Reverb 2010 Dec 2.
I am preposting for what would be Reverb 4. I started Reverb 1 on Reverb 2 Day, so did Reverb 3 on its correct day to catch up. But since I don’t have Reverb 4 as I prepare this, I will fall back to Reverb 2. Follow that? I will do Reverb 4 and 5 on Reverb 5 day since Reverb 4 Day I will be going going going all.day.long.
December 2 – Writing. What do you do each day that doesn’t contribute to your writing — and can you eliminate it? (Author: Leo Babauta)

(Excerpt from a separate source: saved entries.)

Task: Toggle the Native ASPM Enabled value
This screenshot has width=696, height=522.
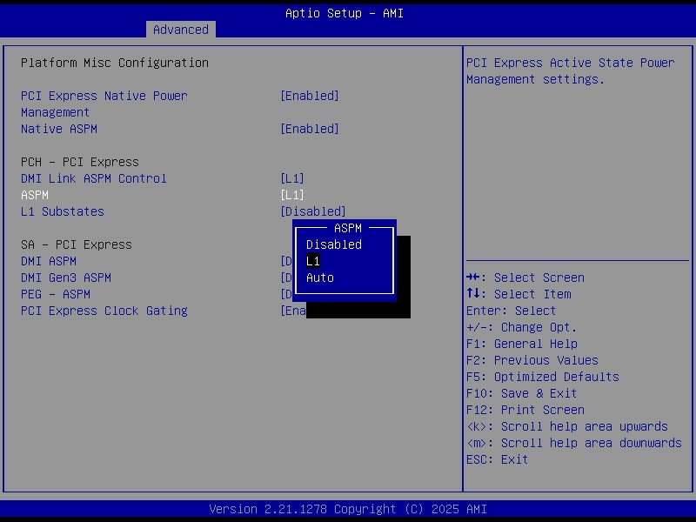Action: (309, 129)
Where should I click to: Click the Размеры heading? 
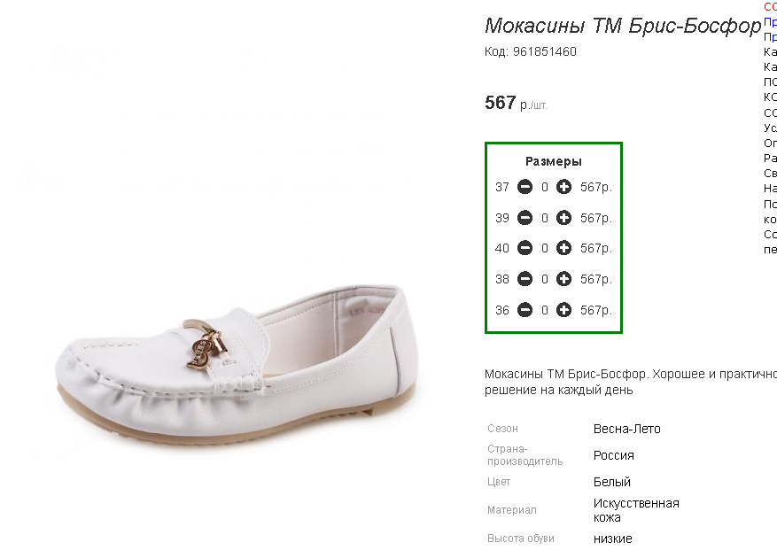(x=554, y=161)
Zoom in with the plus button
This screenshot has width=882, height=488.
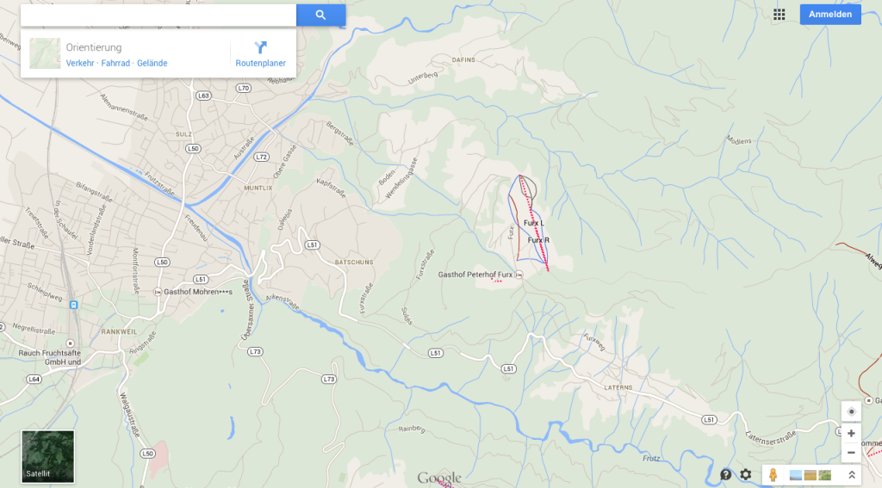[x=851, y=434]
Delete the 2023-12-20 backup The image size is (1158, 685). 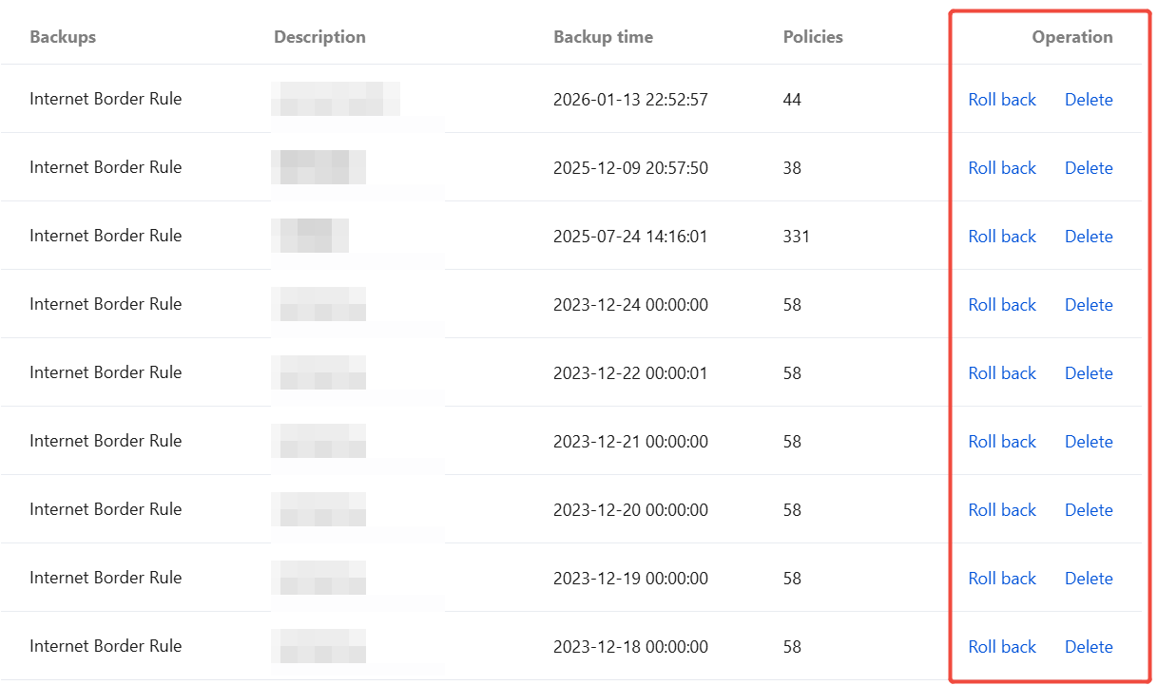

There is nothing, absolutely nothing that escapes my writing if I pay attention to the particulars. Thus, I have to my credit 5 years of blogging, at least 3 of those years daily. Story, after all, was the theme of my Master’s Degree: American Studies – Story and Social Change.
Observation
by Tammy Vitale
Here is the poet scrawling
in her journal. Overhead blue sky. Nearby
yellow plastic tablecloth. Younder
snips of contention,
colored red. Tomorrow
she will pour over the pages,
pluck the gifts left by her psyche
or some undesignated energy, take what she
discovers, extract and extend it, create an entity
subtle but shiny, something she, in turn,
can give away. Today
I probe the ruined garden searching
through dark earth for bulbs needing
defense against winter’s assault. The ants
in their nests are frantic with this
unexplained, unexpected intrusion, and I think
of her – how the accidental arousing of things
can initiate an incident so stunning
the conventional world comes to an end.
reluctant poet
by Maya Stein (as found in Patti Digh’s “Creative is a Verb”)

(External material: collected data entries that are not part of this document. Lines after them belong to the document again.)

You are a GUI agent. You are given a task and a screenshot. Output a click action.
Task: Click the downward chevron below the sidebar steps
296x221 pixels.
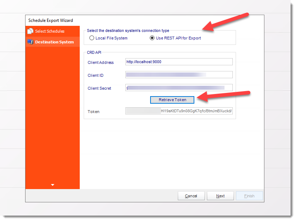52,184
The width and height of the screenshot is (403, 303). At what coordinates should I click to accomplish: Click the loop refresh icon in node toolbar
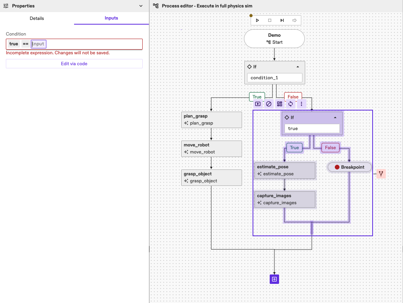pos(290,104)
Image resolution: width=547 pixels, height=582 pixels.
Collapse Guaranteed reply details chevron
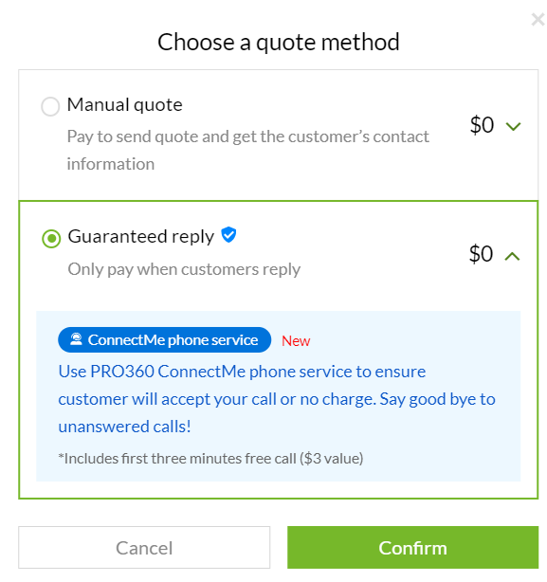[x=513, y=256]
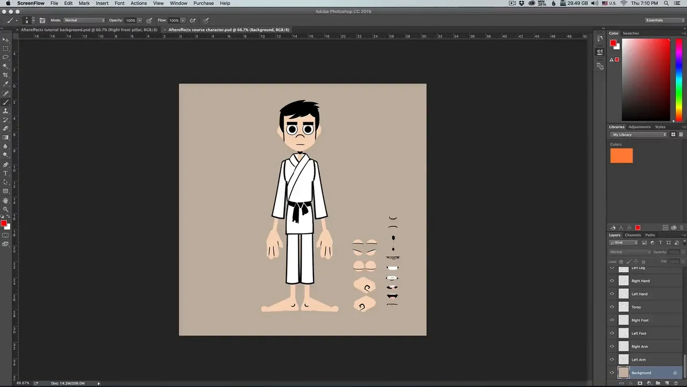The image size is (687, 387).
Task: Open the My Library dropdown
Action: 638,135
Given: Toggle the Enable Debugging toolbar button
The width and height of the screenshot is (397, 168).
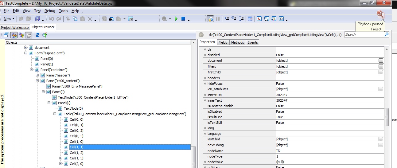Looking at the screenshot, I should click(x=210, y=19).
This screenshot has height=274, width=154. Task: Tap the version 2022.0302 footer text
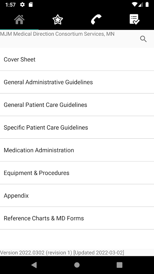pyautogui.click(x=62, y=253)
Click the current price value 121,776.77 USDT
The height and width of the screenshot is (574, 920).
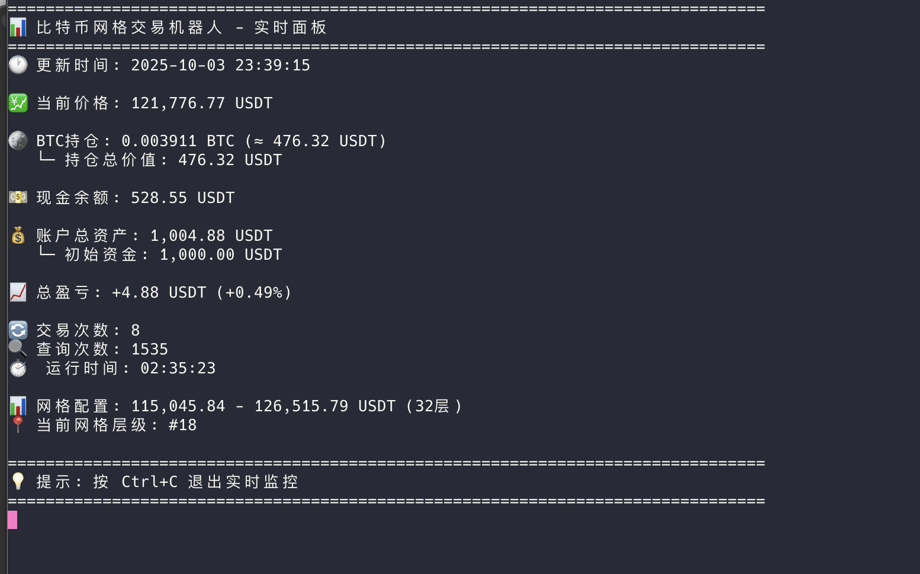201,103
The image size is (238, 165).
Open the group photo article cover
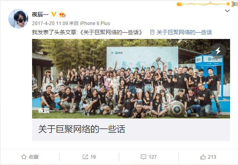pos(131,79)
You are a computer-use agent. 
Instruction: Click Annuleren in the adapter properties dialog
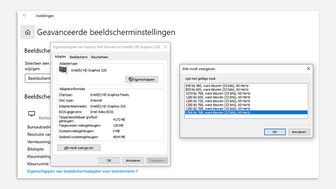(133, 160)
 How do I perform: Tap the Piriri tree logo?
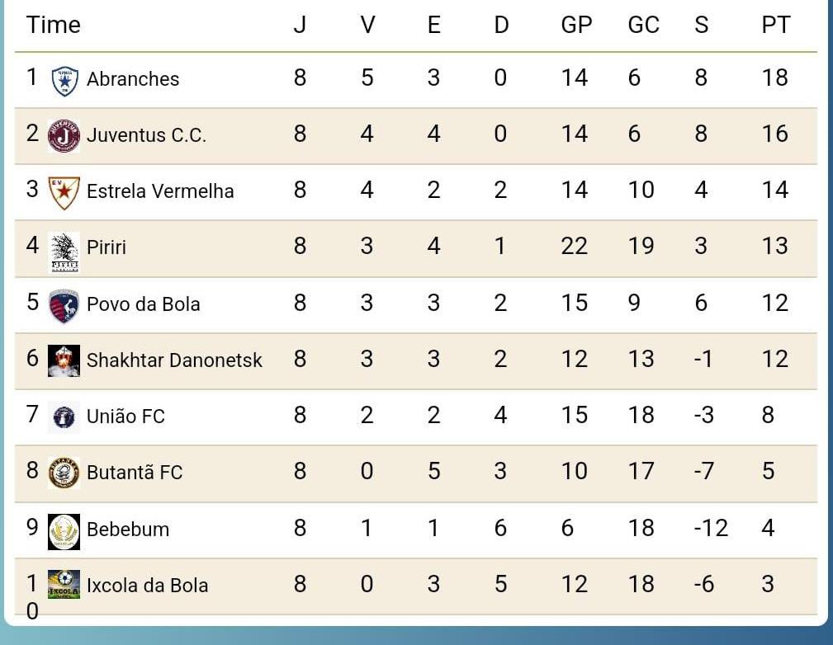coord(64,252)
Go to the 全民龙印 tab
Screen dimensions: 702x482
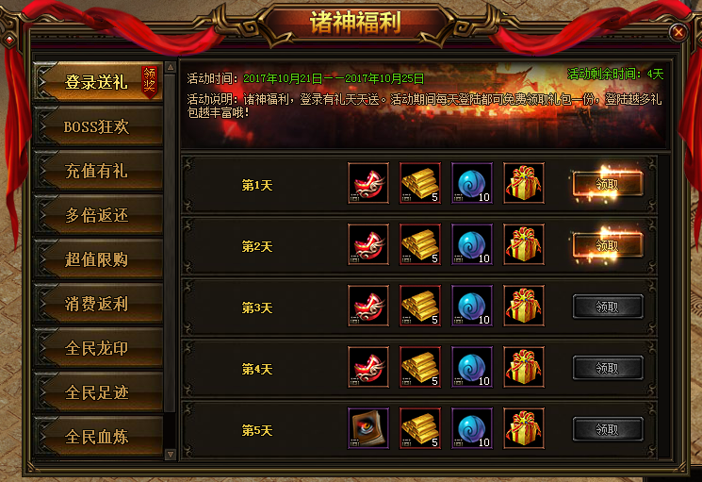[98, 348]
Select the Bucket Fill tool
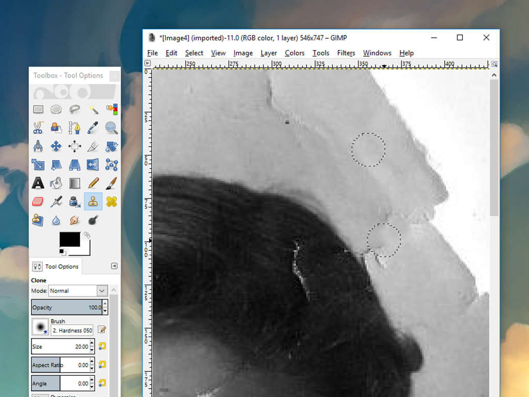Viewport: 529px width, 397px height. pyautogui.click(x=56, y=183)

You could be writing about the new garden. Now there’s a metaphor
you could chew on for hours, if your mind was in it. But alas,
today you are a reluctant poet, seeing the dahlia on your
back deck simply as a dahlia, and the basil plant as nothing else
than a fledgling herb nestled next to sweet spearmint. Today,
you ate French toast, watched television, spoke to a friend
who called to say hello, rinsed dishes, contemplated laundry,
decided against it, sat on your stone-grey couch to send
an email or two. Nothing mythic here at all, no magic in the least.

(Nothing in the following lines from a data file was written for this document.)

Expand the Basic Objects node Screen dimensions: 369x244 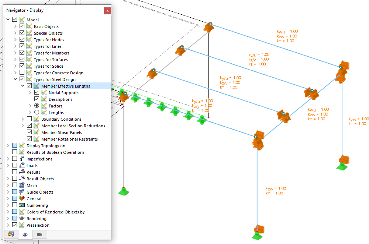point(15,26)
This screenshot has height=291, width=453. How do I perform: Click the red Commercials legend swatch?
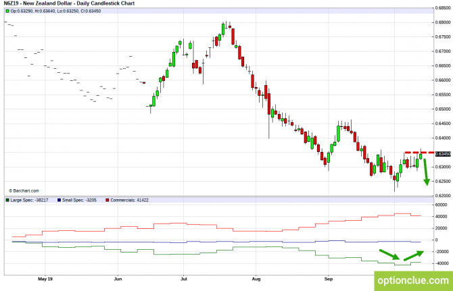click(x=108, y=201)
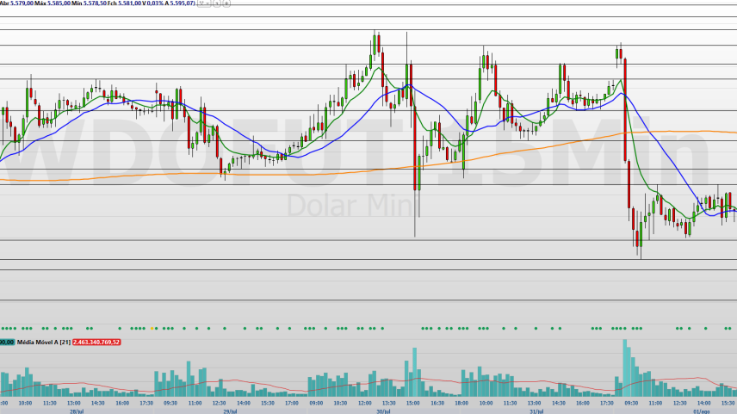Open the indicator dropdown beside quote values
This screenshot has width=737, height=414.
(x=204, y=3)
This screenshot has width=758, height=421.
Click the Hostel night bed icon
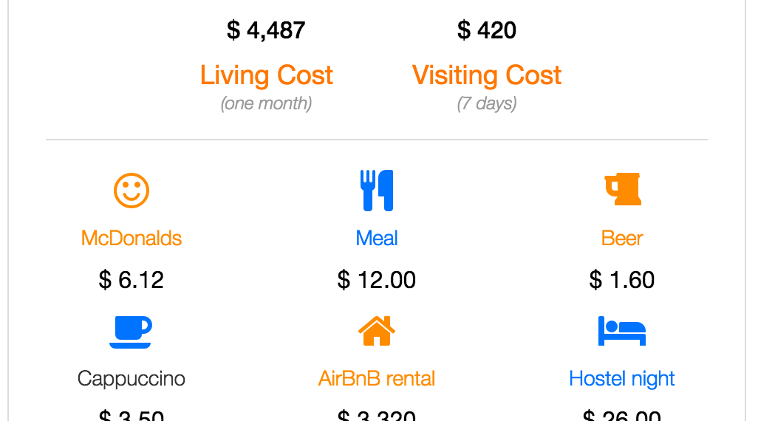[622, 331]
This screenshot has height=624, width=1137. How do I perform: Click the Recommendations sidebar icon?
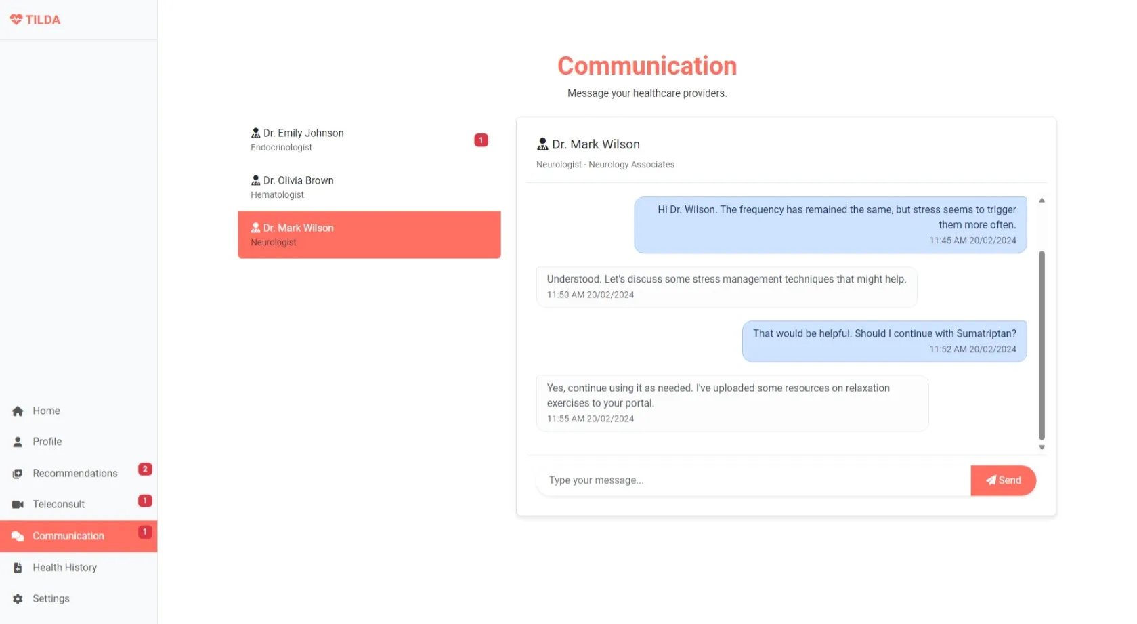[18, 474]
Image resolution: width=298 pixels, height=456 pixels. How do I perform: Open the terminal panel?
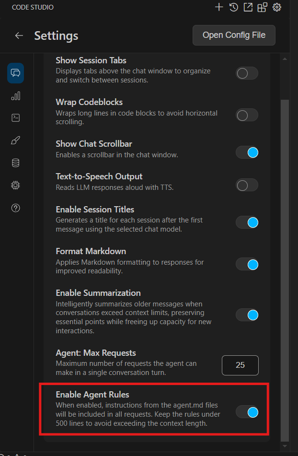click(x=15, y=117)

And yet how ripe this nothing of a peach, how filling this plain feast.
Wylde Women’s Wisdom
The ordinary is that only when compared to something else deemed more than ordinary. But what is extraordinary but ordinary times itself? – The change more in the story that goes along with the multiplication than the actuality. If you stop, breathe in and breathe out and breathe in again, you may catch the ordinary sparkling behind a veil you just now notice – in time to pull it back and enjoy. Tammy Vitale
4 Comments
Stacey – when I get out of the way, it does. ;]
Makes writing seem so serene, seems to flow so smoothly out of you. Beautiful.
Anne -thank you!
Very beautiful poem.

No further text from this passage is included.